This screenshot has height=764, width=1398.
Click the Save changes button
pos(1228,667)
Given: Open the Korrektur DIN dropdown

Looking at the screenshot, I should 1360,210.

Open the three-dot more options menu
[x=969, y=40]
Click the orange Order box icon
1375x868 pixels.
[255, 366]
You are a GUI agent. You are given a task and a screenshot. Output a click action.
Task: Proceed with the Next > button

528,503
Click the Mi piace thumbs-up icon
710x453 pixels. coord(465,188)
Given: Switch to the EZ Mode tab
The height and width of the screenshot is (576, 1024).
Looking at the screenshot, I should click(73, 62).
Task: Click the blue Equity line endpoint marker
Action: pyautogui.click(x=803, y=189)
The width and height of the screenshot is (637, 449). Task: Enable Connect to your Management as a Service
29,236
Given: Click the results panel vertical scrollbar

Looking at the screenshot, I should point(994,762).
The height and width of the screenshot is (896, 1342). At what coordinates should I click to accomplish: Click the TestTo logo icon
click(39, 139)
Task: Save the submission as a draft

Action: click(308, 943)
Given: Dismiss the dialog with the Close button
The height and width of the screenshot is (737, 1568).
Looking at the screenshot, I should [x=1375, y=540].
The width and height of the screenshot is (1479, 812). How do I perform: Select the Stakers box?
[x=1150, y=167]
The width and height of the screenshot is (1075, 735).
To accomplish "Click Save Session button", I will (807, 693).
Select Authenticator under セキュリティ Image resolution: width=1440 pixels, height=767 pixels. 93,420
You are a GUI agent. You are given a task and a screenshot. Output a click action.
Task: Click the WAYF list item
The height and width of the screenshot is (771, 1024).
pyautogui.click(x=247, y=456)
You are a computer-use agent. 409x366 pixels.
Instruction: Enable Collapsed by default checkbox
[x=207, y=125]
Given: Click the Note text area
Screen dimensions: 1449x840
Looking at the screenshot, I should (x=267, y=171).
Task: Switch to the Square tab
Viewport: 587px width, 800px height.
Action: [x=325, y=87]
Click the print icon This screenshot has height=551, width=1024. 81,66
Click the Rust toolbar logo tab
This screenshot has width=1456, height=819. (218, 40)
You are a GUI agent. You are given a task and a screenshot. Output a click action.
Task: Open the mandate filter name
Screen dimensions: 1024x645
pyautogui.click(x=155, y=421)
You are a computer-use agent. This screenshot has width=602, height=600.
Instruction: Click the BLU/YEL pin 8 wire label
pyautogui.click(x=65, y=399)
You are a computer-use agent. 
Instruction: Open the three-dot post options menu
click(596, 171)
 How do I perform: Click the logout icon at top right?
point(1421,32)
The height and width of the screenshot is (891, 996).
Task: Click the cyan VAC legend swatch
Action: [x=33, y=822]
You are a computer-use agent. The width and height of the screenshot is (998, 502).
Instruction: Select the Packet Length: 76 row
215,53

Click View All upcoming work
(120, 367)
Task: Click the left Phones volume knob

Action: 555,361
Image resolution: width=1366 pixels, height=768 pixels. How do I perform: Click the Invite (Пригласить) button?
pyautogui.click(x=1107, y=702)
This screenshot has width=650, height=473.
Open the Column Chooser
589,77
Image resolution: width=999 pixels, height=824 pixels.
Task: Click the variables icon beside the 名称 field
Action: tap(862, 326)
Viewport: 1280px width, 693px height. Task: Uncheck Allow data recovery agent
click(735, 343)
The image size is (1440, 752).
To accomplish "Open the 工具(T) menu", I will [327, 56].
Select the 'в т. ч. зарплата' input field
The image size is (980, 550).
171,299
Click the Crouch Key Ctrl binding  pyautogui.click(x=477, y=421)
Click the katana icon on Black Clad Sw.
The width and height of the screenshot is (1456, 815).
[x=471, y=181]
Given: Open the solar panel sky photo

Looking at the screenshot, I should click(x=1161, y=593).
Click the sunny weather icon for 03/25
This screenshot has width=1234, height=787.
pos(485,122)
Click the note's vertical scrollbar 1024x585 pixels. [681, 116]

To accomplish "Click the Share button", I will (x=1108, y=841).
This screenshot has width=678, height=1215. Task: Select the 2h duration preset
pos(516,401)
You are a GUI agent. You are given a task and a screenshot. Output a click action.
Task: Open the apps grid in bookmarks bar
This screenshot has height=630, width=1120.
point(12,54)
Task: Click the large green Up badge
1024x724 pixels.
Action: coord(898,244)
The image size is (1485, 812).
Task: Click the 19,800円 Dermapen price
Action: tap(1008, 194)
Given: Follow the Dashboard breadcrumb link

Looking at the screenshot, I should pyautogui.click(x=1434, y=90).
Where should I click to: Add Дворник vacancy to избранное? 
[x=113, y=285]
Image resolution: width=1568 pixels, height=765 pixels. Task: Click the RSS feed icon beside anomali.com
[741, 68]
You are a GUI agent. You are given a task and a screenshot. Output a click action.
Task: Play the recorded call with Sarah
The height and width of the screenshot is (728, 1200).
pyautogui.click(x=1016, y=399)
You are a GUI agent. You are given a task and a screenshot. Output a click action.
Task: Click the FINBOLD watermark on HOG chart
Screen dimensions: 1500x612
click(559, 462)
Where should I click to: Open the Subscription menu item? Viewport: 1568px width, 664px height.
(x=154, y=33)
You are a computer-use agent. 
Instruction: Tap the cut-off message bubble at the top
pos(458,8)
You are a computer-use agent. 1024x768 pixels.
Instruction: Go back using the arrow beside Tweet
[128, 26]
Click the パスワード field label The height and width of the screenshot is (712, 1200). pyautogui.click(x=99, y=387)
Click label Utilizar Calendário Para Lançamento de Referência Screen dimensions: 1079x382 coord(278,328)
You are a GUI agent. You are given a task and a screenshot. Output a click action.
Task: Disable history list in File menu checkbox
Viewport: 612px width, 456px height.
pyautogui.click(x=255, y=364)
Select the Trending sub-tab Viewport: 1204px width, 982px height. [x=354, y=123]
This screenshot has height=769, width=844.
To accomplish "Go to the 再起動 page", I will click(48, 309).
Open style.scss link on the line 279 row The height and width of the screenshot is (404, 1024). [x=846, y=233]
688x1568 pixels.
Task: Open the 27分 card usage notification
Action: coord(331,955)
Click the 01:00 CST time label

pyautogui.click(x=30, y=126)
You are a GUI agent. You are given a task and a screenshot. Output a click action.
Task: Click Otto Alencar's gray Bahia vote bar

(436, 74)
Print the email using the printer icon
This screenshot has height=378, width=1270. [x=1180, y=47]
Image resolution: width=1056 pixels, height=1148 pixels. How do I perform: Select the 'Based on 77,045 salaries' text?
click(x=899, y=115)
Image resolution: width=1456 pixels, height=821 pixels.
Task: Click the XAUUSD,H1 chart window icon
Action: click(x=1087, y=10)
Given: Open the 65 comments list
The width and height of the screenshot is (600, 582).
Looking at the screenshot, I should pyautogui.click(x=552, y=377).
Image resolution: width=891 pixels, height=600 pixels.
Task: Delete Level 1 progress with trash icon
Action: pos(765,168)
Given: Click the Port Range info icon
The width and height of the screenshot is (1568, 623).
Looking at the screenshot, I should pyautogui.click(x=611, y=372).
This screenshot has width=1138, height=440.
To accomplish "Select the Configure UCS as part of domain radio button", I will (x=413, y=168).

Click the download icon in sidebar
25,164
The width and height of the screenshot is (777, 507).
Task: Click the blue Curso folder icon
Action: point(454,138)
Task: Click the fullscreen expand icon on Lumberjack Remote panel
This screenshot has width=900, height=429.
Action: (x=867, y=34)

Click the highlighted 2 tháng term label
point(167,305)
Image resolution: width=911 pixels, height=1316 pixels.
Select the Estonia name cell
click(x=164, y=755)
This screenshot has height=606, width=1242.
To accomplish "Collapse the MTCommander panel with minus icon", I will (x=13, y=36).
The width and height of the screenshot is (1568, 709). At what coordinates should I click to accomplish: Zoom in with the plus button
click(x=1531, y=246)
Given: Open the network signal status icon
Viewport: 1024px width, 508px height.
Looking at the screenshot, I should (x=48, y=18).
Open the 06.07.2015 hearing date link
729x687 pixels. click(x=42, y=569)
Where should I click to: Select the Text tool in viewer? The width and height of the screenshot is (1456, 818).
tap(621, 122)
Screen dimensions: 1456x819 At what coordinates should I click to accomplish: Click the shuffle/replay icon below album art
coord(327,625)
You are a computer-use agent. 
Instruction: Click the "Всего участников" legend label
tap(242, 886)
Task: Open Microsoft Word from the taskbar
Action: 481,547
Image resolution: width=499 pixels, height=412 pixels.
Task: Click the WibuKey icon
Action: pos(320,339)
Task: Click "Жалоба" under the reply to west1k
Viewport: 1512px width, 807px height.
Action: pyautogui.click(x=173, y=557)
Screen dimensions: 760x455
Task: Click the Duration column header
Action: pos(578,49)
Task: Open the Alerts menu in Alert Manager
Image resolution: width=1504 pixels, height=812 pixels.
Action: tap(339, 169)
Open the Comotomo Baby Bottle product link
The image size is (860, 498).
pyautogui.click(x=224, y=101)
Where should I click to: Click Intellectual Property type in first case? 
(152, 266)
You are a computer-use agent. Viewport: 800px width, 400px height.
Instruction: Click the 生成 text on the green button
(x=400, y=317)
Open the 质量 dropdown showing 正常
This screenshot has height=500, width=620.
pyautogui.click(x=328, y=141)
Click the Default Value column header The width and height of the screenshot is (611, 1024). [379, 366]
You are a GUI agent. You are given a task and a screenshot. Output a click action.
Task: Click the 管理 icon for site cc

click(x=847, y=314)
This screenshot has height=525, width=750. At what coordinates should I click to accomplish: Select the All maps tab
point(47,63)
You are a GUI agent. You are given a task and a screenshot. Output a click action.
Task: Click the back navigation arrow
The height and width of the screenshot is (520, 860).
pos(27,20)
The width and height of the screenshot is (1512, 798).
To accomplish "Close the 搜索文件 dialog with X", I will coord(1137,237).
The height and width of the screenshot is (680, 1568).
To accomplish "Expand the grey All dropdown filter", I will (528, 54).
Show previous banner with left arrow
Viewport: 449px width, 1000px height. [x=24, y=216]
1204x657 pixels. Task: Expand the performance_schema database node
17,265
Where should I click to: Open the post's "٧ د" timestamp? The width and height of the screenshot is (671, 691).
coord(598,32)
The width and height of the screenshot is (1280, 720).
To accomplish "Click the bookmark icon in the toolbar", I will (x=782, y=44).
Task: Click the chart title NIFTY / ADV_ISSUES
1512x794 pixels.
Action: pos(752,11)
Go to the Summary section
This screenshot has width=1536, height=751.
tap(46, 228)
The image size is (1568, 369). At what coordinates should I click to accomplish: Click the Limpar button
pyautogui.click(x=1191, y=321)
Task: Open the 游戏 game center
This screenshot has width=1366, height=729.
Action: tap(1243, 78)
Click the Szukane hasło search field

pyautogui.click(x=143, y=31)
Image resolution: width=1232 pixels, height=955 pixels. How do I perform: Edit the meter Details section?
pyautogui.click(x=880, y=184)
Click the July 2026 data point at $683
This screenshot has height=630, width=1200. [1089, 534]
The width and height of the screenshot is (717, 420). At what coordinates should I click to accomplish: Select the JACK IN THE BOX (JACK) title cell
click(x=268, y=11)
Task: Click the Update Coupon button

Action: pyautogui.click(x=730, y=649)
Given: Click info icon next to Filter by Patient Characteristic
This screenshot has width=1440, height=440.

^^^^^^^^^^^^^^^^

Reproduce, word for word and in full, only the lines above that start at the line with "This screenshot has height=606, width=1242." and run through the line with "Given: Open the network signal status icon", both ends included.

Solved problem:
This screenshot has height=606, width=1242.
To accomplish "Collapse the MTCommander panel with minus icon", I will (x=13, y=36).
The width and height of the screenshot is (1568, 709). At what coordinates should I click to accomplish: Zoom in with the plus button
click(x=1531, y=246)
Given: Open the network signal status icon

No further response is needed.